§ **SELECTED EXTRACT**

·····

Hi Xiaogang,
Very thanks for also considering the iteration case! :) These points are
really important for iteration. As a whole, we are implementing a new iteration
library on top of Stream API. As a library, most of its implementation does not
need to touch Runtime layer, but it really has some new requirements on the
API, like the one for being able to broadcast the progressive events. To be
more detail, these events indeed carry the sender's index and the downstream
operators need to do alignment the events from all the upstream operators. It
works very similar to watermark, thus these events do not need to be contained
in checkpoints.
Some other points are also under implementation. However, since some part of
the design is still under discussion internally, we may not be able to start a
new discussion on iteration immediately. Besides, we should also need to fix
the problems that may have new requirements on the Runtime, like broadcasting
events, to have a complete design. Therefore, I think we may still first have
the broadcasting problem settled in this thread? Based on the points learned in
the discussion, now I think that we might be able to decouple the broadcasting
events requirements and more generalized multicasting mechanism. :)
Best,
Yun
------------------------------------------------------------------
From:SHI Xiaogang <[email protected]>
Send Time:2019 Aug. 27 (Tue.) 09:16
To:dev <[email protected]>; Yun Gao <[email protected]>
Cc:Piotr Nowojski <[email protected]>
Subject:Re: [DISCUSS] Enhance Support for Multicast Communication Pattern
Hi, Yun Gao
The discussion seems to move in a different direction, changing from supporting
multicasting to implementing new iteration libraries on data streams.

·····

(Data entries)
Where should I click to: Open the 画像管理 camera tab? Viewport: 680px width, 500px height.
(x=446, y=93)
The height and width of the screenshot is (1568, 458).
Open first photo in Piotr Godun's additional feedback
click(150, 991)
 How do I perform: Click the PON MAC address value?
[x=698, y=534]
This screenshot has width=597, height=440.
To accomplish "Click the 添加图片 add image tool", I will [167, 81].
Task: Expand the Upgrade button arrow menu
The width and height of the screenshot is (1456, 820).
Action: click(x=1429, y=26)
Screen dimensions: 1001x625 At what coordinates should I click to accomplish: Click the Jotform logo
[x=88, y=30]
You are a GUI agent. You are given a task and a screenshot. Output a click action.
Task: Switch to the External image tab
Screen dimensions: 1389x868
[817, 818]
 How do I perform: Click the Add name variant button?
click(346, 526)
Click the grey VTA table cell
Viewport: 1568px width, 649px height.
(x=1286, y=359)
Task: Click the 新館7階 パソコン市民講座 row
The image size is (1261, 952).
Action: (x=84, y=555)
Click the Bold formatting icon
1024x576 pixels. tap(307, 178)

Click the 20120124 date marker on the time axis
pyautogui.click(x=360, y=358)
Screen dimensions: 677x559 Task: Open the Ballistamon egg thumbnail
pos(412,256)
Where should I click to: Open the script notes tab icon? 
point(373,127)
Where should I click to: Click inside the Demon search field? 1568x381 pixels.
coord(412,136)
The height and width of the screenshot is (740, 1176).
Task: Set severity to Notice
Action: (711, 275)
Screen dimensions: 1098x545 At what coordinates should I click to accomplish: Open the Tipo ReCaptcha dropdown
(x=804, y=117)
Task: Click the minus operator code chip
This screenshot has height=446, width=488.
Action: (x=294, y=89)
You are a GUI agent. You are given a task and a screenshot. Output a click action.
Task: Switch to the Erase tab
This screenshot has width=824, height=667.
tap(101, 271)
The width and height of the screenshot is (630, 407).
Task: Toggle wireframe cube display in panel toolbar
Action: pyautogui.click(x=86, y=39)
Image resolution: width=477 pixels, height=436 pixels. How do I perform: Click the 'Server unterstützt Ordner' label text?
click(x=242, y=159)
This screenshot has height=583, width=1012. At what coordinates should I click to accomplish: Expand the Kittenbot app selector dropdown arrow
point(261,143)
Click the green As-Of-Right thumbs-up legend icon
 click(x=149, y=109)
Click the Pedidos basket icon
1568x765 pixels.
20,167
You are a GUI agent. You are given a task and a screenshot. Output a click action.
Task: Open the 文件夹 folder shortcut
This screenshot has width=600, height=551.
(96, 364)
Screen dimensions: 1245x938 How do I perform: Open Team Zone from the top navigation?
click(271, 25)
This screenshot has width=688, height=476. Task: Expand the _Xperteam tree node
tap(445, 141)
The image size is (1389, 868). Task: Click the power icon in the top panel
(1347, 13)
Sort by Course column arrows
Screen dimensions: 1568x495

·····

§ **TASK 1**
List the field labels that appear in the header of the earlier message quoted in the email thread on multicast communication.
§ **TASK 2**
Transcribe the lines of the data entries starting at the line that contains "Click the grey VTA table cell" and ending at the line that contains "click(x=242, y=159)", with both of those lines included.

§ **COMPLETE ANSWER 1**
From, Send Time, To, Cc, Subject

§ **COMPLETE ANSWER 2**
Click the grey VTA table cell
Viewport: 1568px width, 649px height.
(x=1286, y=359)
Task: Click the 新館7階 パソコン市民講座 row
The image size is (1261, 952).
Action: (x=84, y=555)
Click the Bold formatting icon
1024x576 pixels. tap(307, 178)

Click the 20120124 date marker on the time axis
pyautogui.click(x=360, y=358)
Screen dimensions: 677x559 Task: Open the Ballistamon egg thumbnail
pos(412,256)
Where should I click to: Open the script notes tab icon? 
point(373,127)
Where should I click to: Click inside the Demon search field? 1568x381 pixels.
coord(412,136)
The height and width of the screenshot is (740, 1176).
Task: Set severity to Notice
Action: (711, 275)
Screen dimensions: 1098x545 At what coordinates should I click to accomplish: Open the Tipo ReCaptcha dropdown
(x=804, y=117)
Task: Click the minus operator code chip
This screenshot has height=446, width=488.
Action: (x=294, y=89)
You are a GUI agent. You are given a task and a screenshot. Output a click action.
Task: Switch to the Erase tab
This screenshot has width=824, height=667.
tap(101, 271)
The width and height of the screenshot is (630, 407).
Task: Toggle wireframe cube display in panel toolbar
Action: pyautogui.click(x=86, y=39)
Image resolution: width=477 pixels, height=436 pixels. How do I perform: Click the 'Server unterstützt Ordner' label text?
click(x=242, y=159)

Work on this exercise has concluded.